La delegación explicó que la comunidad cristiana, a pesar de la persecución sistemática y la violencia que ha sufrido durante sus 19 siglos de existencia en la zona, todavía desempeña un papel constructivo en la negociación entre las partes beligerantes en los conflictos sectarios y facilita las relaciones con la comunidad internacional. Al no tomar partido y promover soluciones no violentas, los cristianos a menudo son mediadores entre los diferentes actores del conflicto, tratando de construir puentes a través del diálogo. “Se nos conoce como un mediador desinteresado buscando el bien del país. Cuando los grupos de combate se niegan a reunirse fuera, los invitamos a nuestras Iglesias a hablar, y llegan.“

Tunne Kelam, del Partido Popular Europeo, señaló que la crisis iraquí ha hecho a los políticos de la UE más conscientes de la suerte de los cristianos en el Medio Oriente. “No podemos permanecer indiferentes ante su situación, la UE debe hacer todo lo posible para ayudar y crear condiciones para que los cristianos, los habitantes conocidos más antiguos de la región, puedan permanecer allí en condiciones de igualdad y respeto mutuo.“

A pesar de su papel vital como el tejido conectivo de la sociedad iraquí, la pérdida de la seguridad y el crecimiento del sectarismo ha hecho a la comunidad cristiana una sombra de lo que fue. Antes de la invasión liderada por Estados Unidos en 2003, los cristianos iraquíes eran más de 1,5 millones en todo el país, con el 70% viviendo en Bagdad. Hoy hay menos de 400.000 cristianos, la mayoría todavía en Bagdad, pero continúan emigrando hacia las regiones bajo control kurdo, donde hay mayor seguridad.

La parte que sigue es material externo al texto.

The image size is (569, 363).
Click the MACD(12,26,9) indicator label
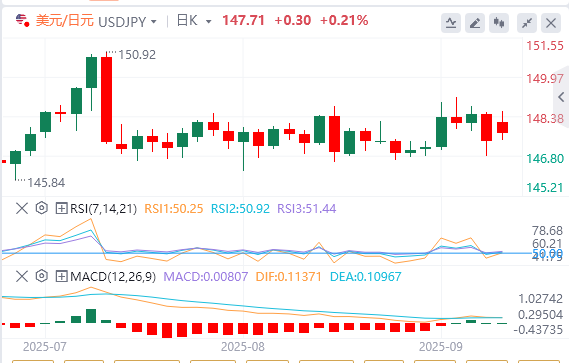113,277
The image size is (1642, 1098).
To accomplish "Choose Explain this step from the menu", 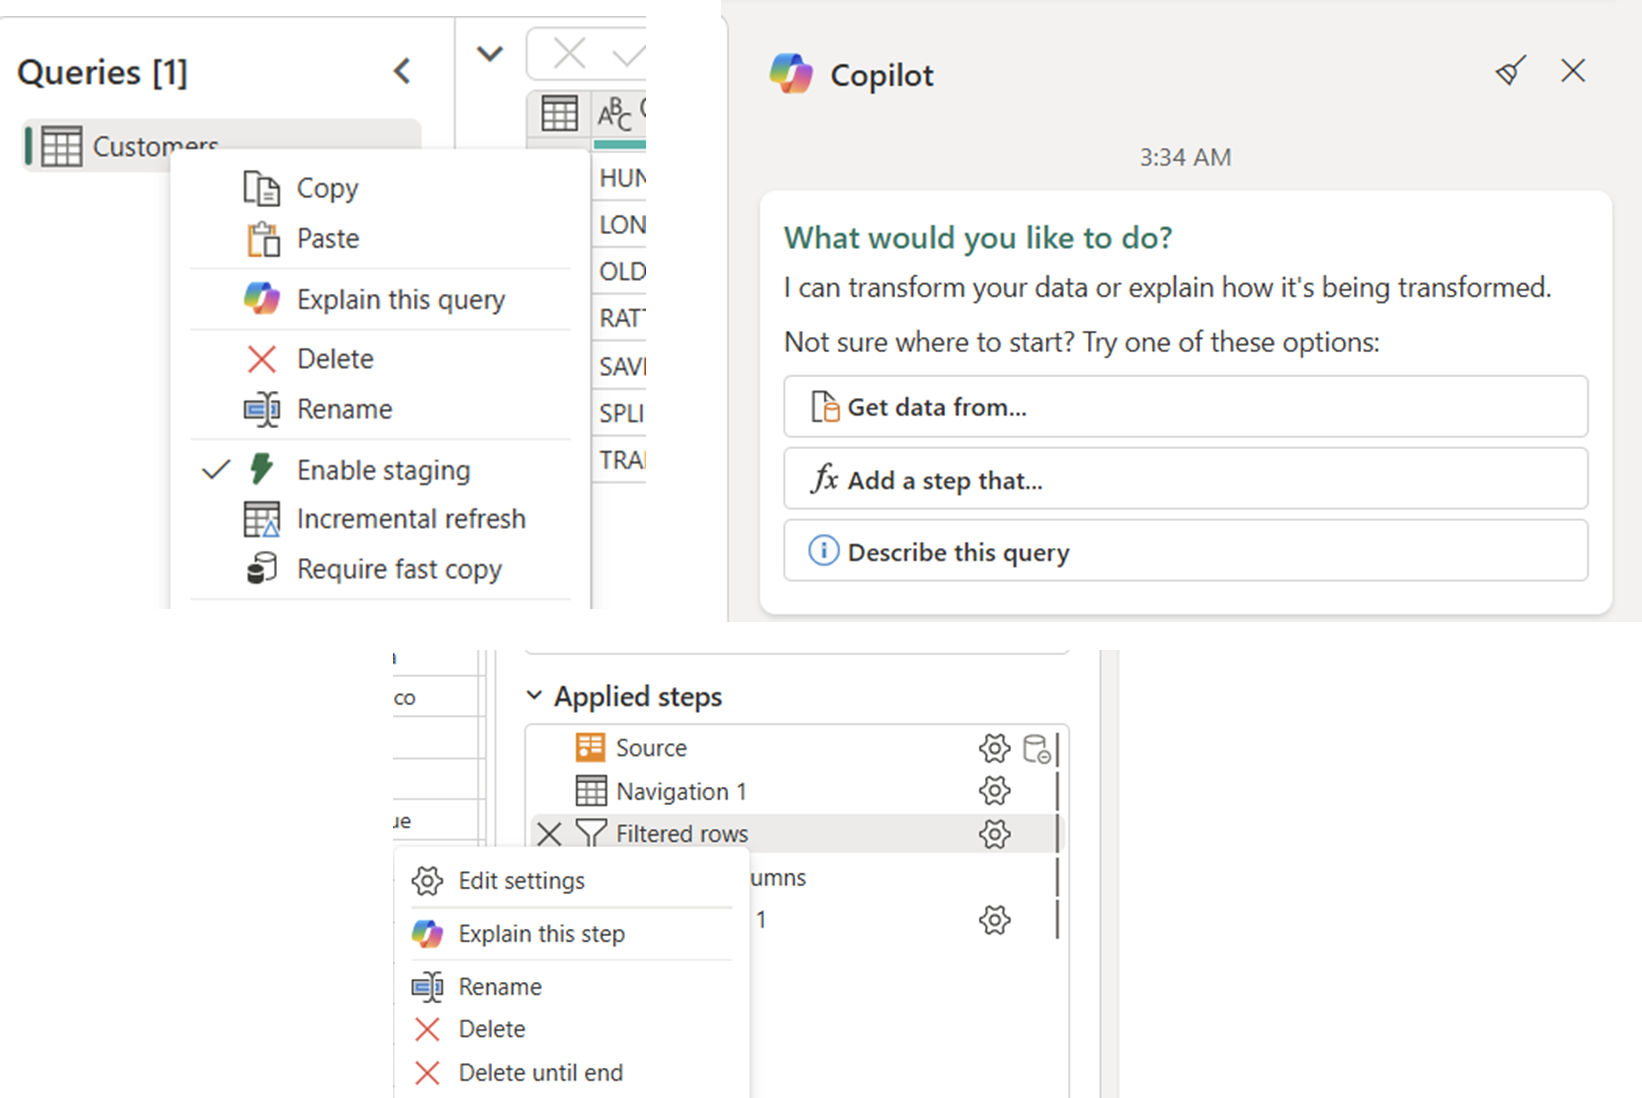I will (x=540, y=933).
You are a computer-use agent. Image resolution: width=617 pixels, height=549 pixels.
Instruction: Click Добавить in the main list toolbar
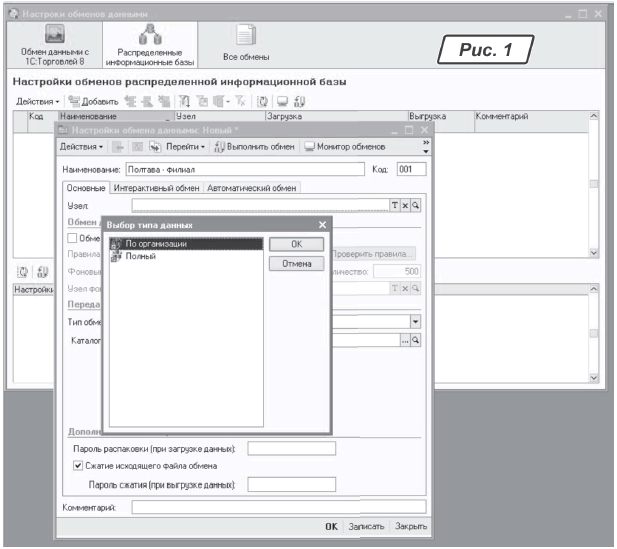pyautogui.click(x=93, y=102)
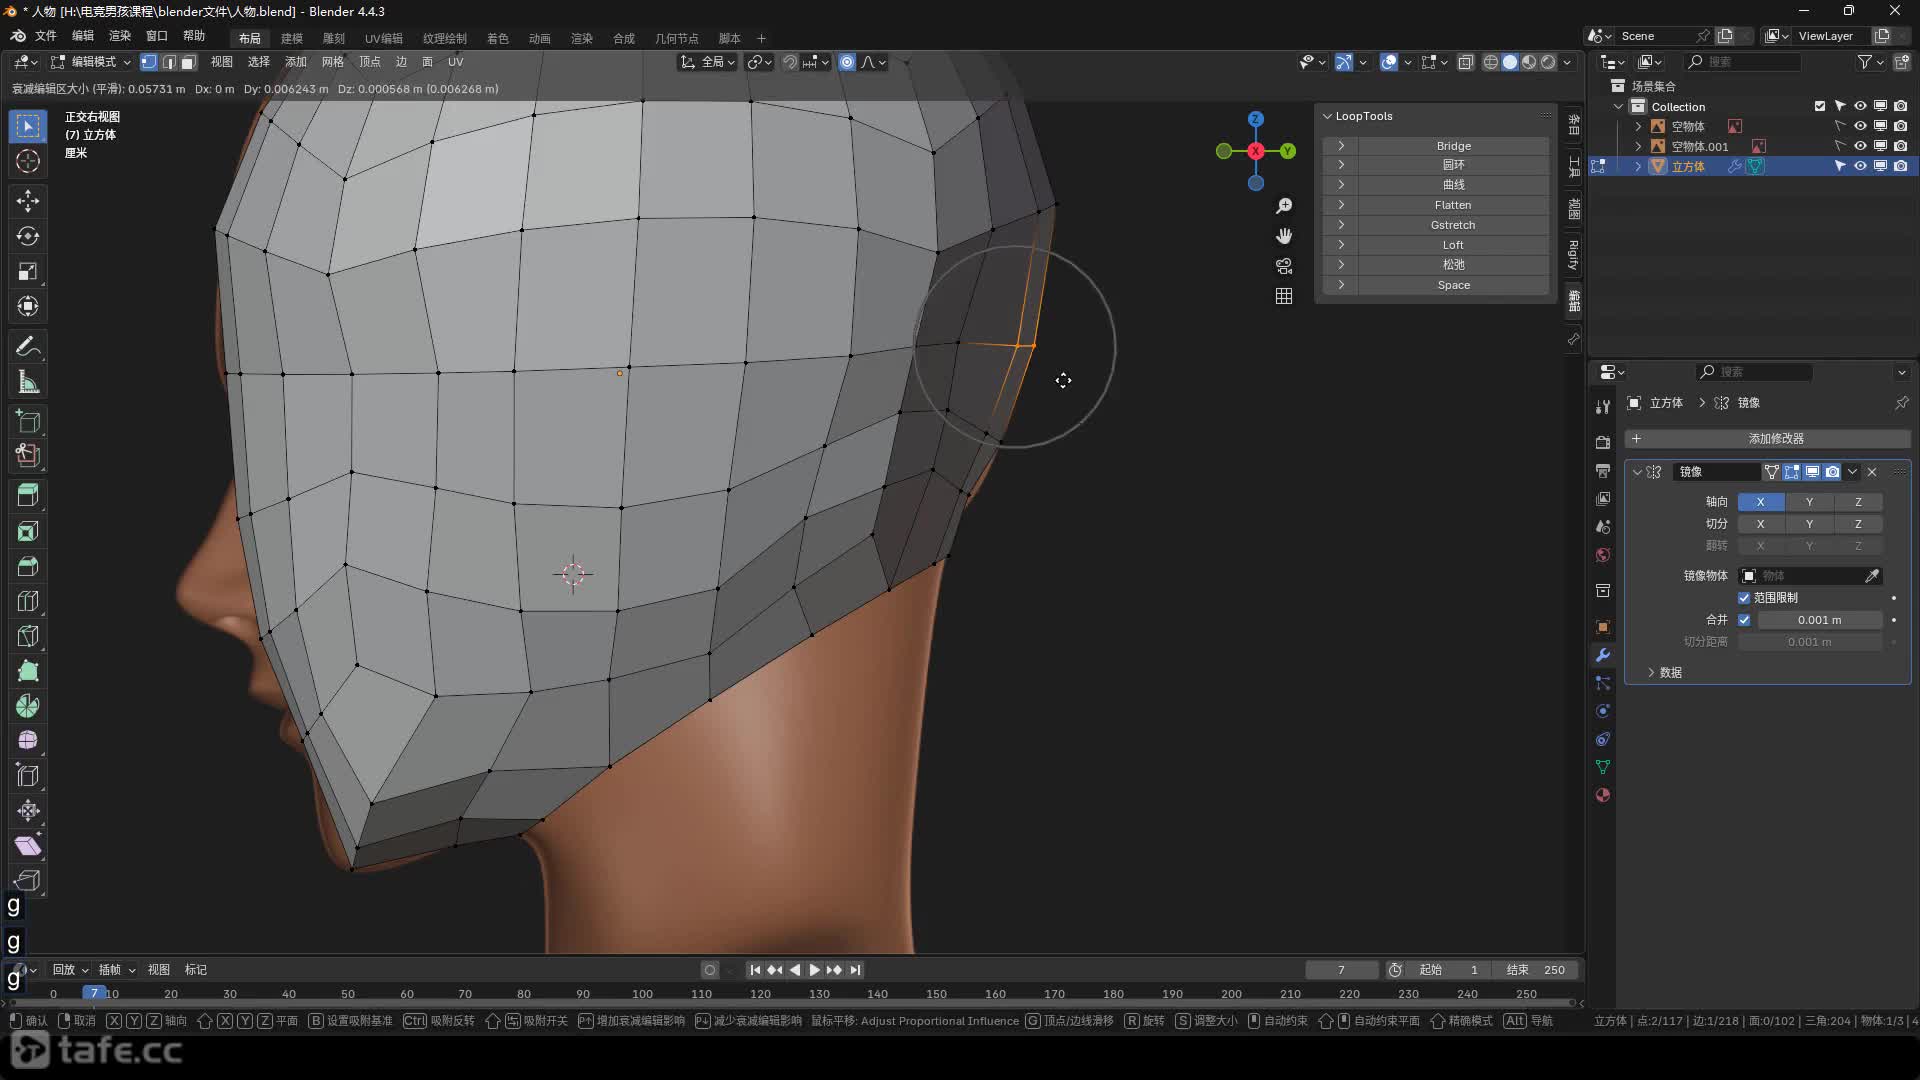Screen dimensions: 1920x1080
Task: Pick the 3D Cursor tool
Action: click(28, 161)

El Patriarca Sako declaró: “Con Sadam teníamos seguridad, pero no había libertad religiosa. Hoy tenemos la libertad religiosa, pero no hay seguridad“.  El Arzobispo Mirkis concluyó diciendo que hoy “hay tanto pánico que pocos cristianos ven su futuro en Irak“. Los líderes caldeos católicos temen que la actual violencia en Irak está apresurando el final de casi 2.000 años de cristianismo en ese país.